我肄無忌憚地覺愛撫著她絲絹般柔滑的皮膚,嗅著芳香細軟濃密的秀髮,吻著香甜軟嫩的嘴唇,輕咬著纖纖綿綿的乳尖,撫弄那稀稀疏疏的陰阜芳草,恣意撥動那才探露少許的小陰唇,磨磳這雙峰夾小溪們的陰道口,
她渾身癱軟,口里嗯嗯呀呀,不知呻吟些什麼,只是感到她週身發熱,有些顫抖,雙手如溺水人兒似的,緊抓著我不放,全身則都放鬆了,任君輕薄。
這時我胯下雄風已起,堅硬如鐵,早在蓬門外頻頻叩關,她有些不耐煩,也頻頻抬臀相邀,我感到她溪水湍湍而下,星眸半張,銀牙咬唇,臉上笑顏逐開,淫心已起,我趁機臀部猛地往下一壓,一插到底。
『啊………!』,她眉頭一皺,慘叫一聲,雙手緊緊地抱住我,雙腿把我圈住,臀部拼命頂住我腹部,不讓我抽動。
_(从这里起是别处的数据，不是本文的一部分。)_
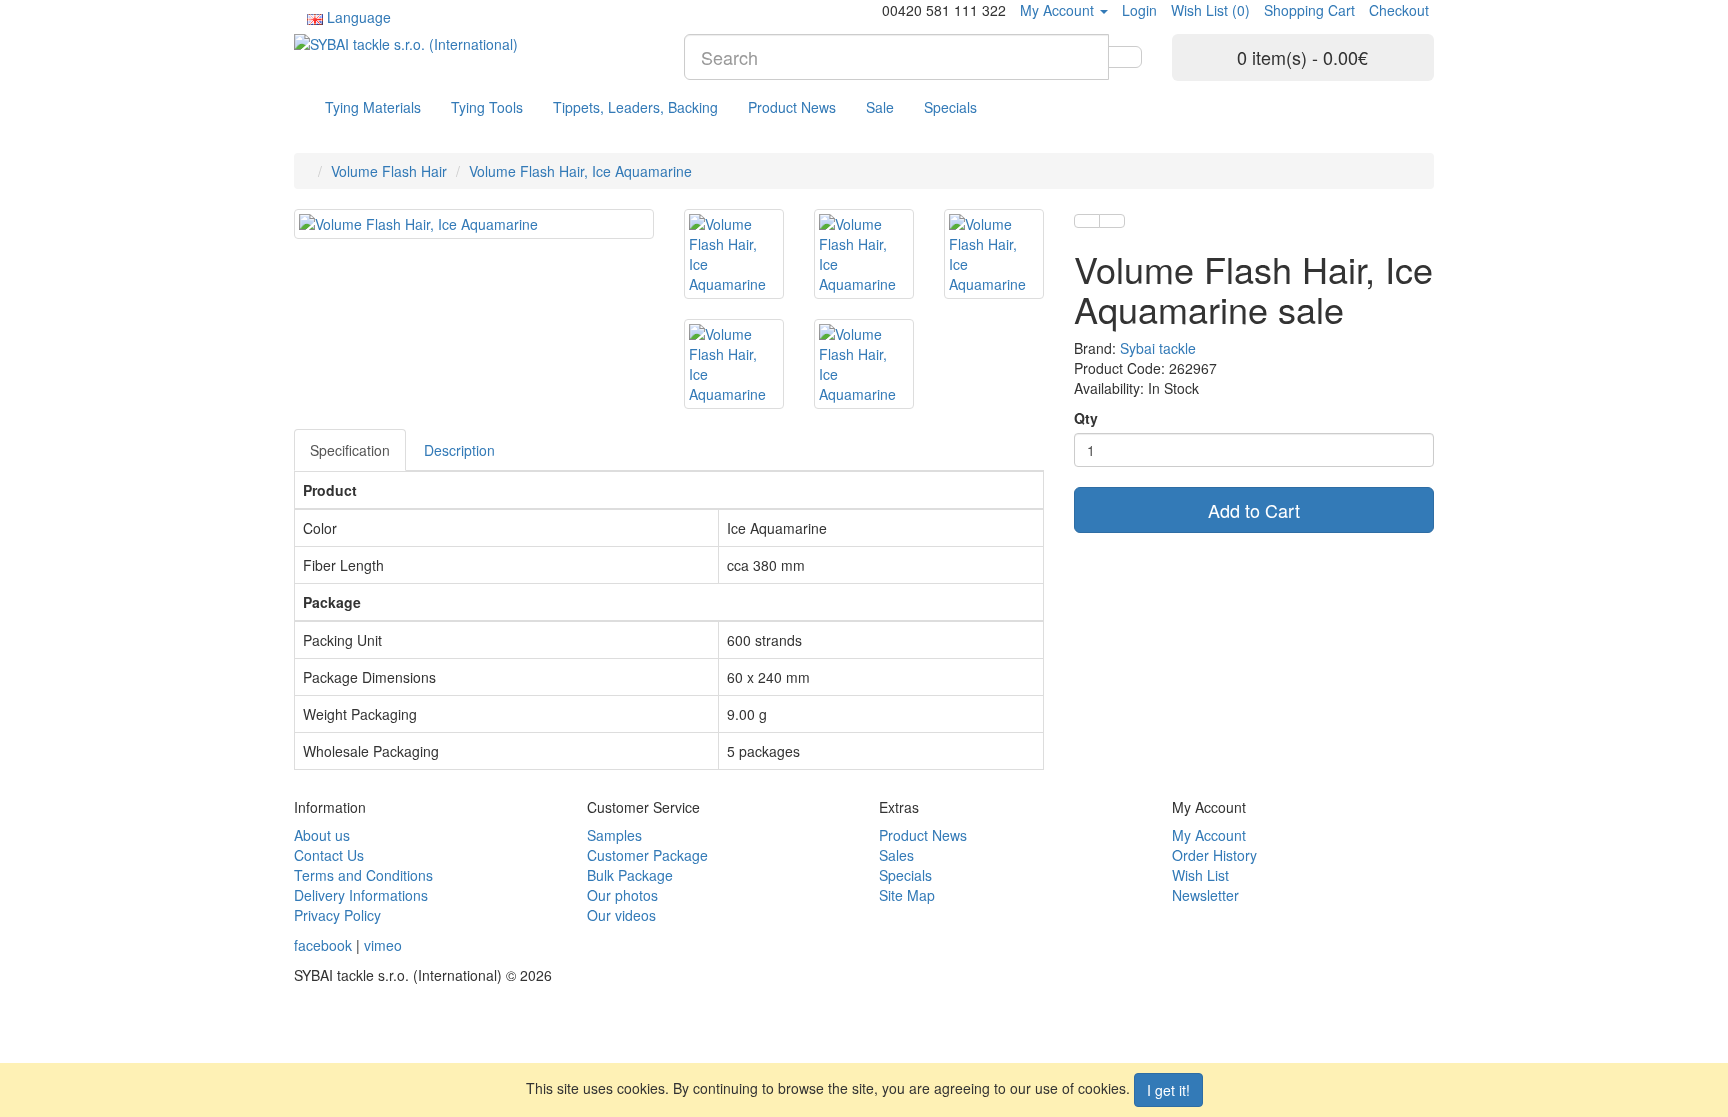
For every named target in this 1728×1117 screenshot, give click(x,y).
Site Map (907, 895)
我低頭看她,蓬頭散髮,雙眸含淚,香唇微啓,銀牙緊咬,沒有出聲,呼吸停止,全身僵住,很久很久才哇了一聲,說了一句:
『喔,好痛!』,就全身放鬆,大字型睡回床上。
『她陰道中,雖有足夠的滑油分泌,抽插都不很難,只是我的象鼻太粗,而她的陰道初次開張,又有些太窄小,我每次插入,她都叫痛,拔出時,陰道又緊緊咂住我象鼻難放,往往連陰道也拉出她體外寸許,有些礙難,她緊皺眉頭,咬牙呻吟叫痛,.我只有耐心放慢了動作,一下一下耐心放慢速度慢進慢出。
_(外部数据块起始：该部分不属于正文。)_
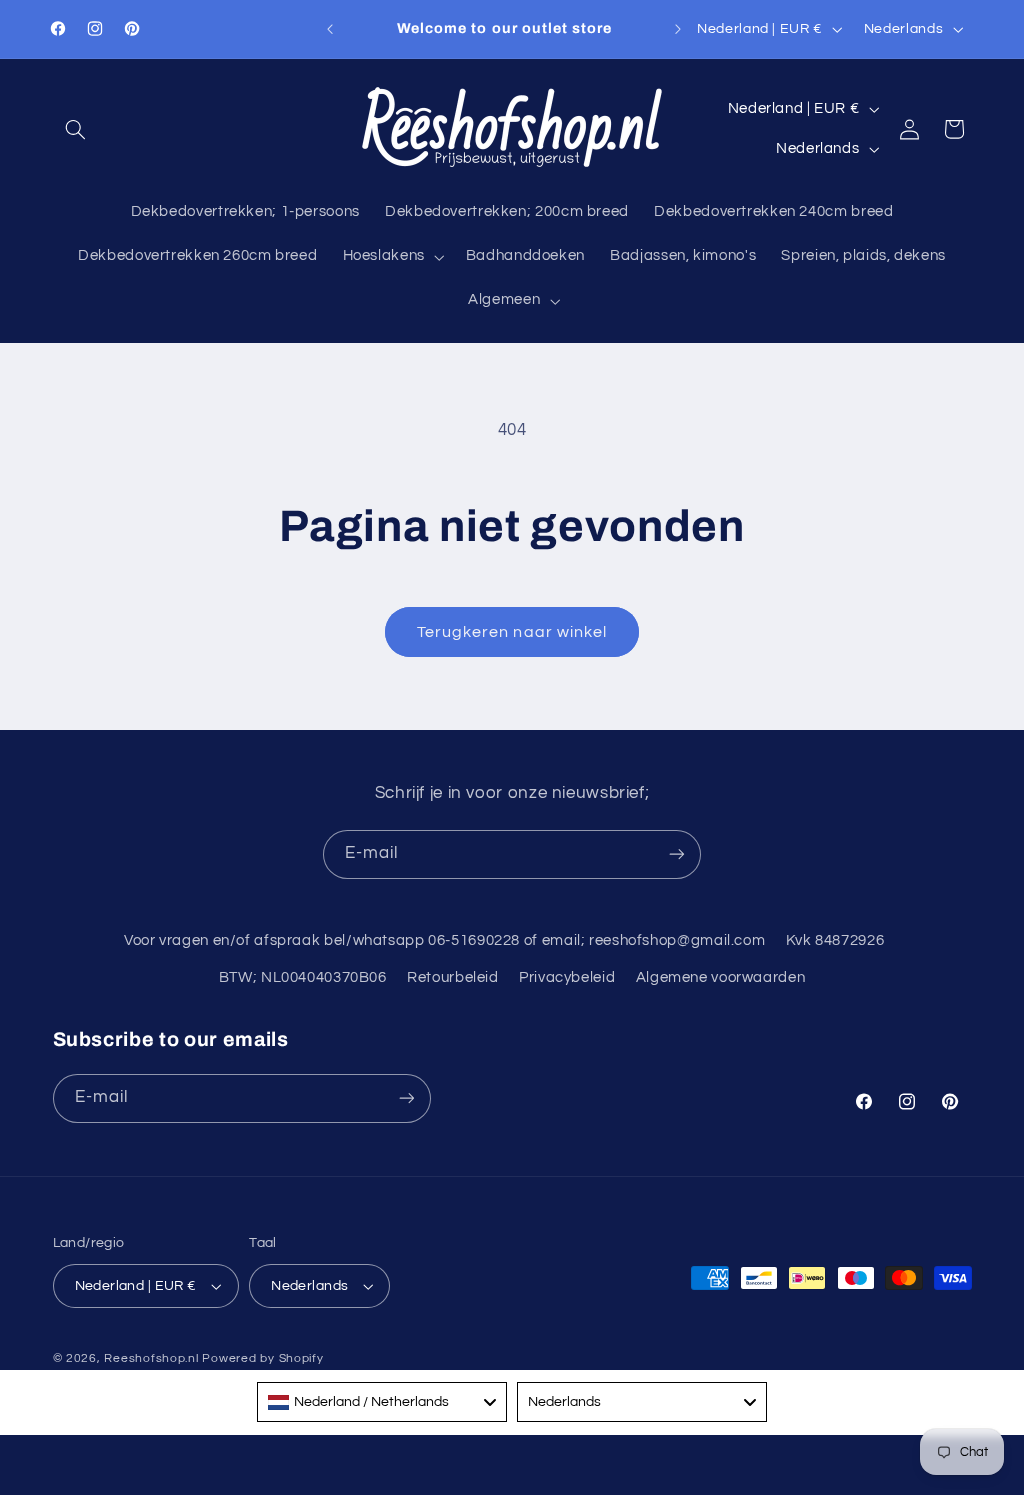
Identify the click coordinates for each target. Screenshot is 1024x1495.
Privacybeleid (567, 977)
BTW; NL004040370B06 (303, 977)
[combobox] (382, 1402)
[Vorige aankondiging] (330, 29)
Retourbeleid (453, 977)
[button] (76, 129)
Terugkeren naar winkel (512, 632)
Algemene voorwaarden (721, 977)
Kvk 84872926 (835, 940)
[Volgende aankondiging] (678, 29)
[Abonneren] (677, 854)
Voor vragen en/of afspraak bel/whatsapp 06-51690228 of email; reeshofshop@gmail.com (444, 940)
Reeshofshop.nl (151, 1358)
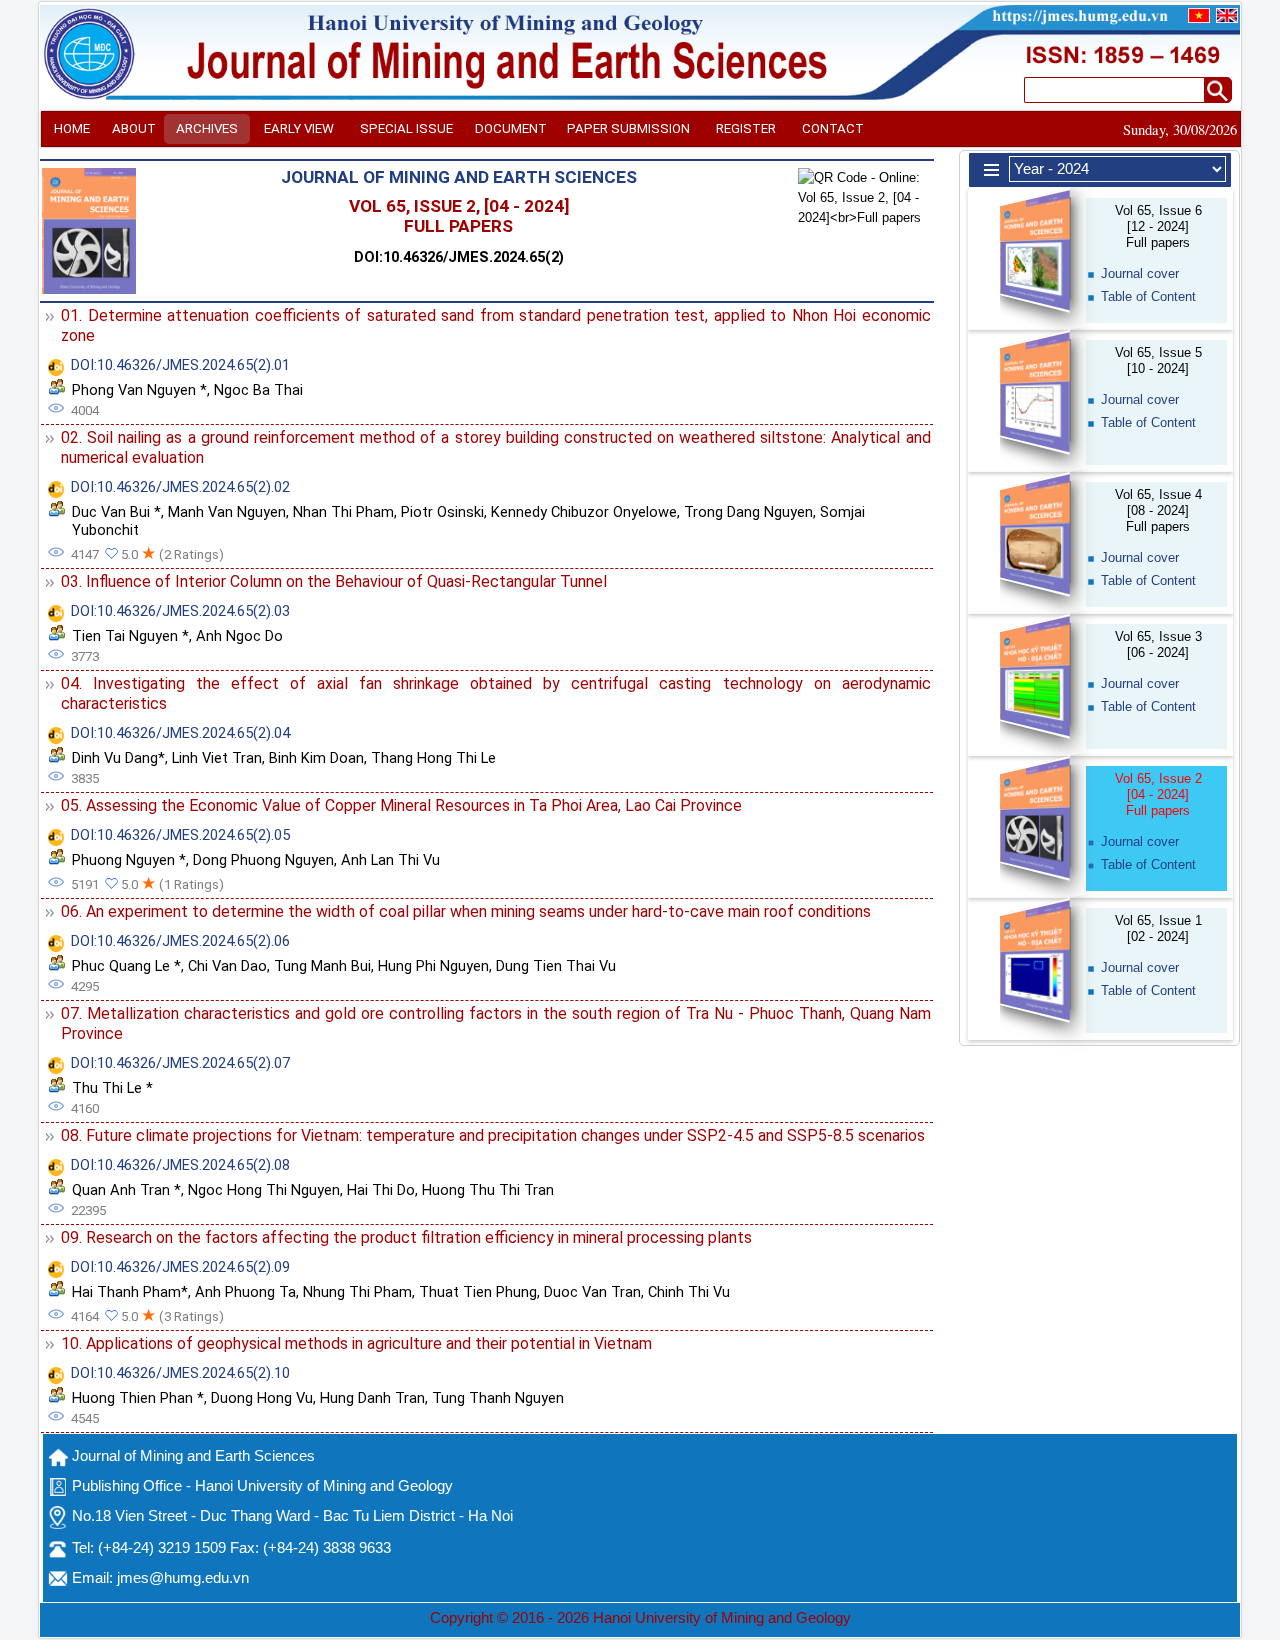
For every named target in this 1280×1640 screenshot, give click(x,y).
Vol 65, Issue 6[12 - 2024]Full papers (1158, 226)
五六分鐘後,她漸漸放鬆了眉頭,不怎麼喊痛,目光迷離,微微有些喘息,眉目之間,不似剛才那樣緊繃,我湊臉下去,輕吻她的香舌,她發出嗯嗯!唔唔!令我今生難忘,蝕骨消魂的呻呤聲,她伸開了雙臂,環繞了我。我知道,時候到了,我粗暴地強出強入,狂野地展開了一連串的衝刺,二人的肉體劈劈拍拍的互擊著,下面的物件嘰嘰咕咕的水聲淫穢地響著,眉目迷離,不知是她看我迷離,還是我看她迷離。
(四) 吉美羽
他進入了我,衝破了我,我早有心理準備,身為外科醫生的我,知道女生的第一次,會是很疼痛的,但不知道有這麼痛,他很魯莽,沒說半句話,這麼粗大一支東西,就一下插了進來,痛得我滋牙裂嘴 ,『哇!』的大叫一聲,但終算我忍受過去了,接著他堅硬的象鼻,一波波衝向我的禁地,磨擦著我的私處,慢慢地一陣陣愉悅感,從下腹昇起,流向週身,穴中搔癢不已,每一次的頂撞,都感到陣的舒暢,口里鼻里忍不住發出哼哼的呻吟,和輕微的欣喜的微喘。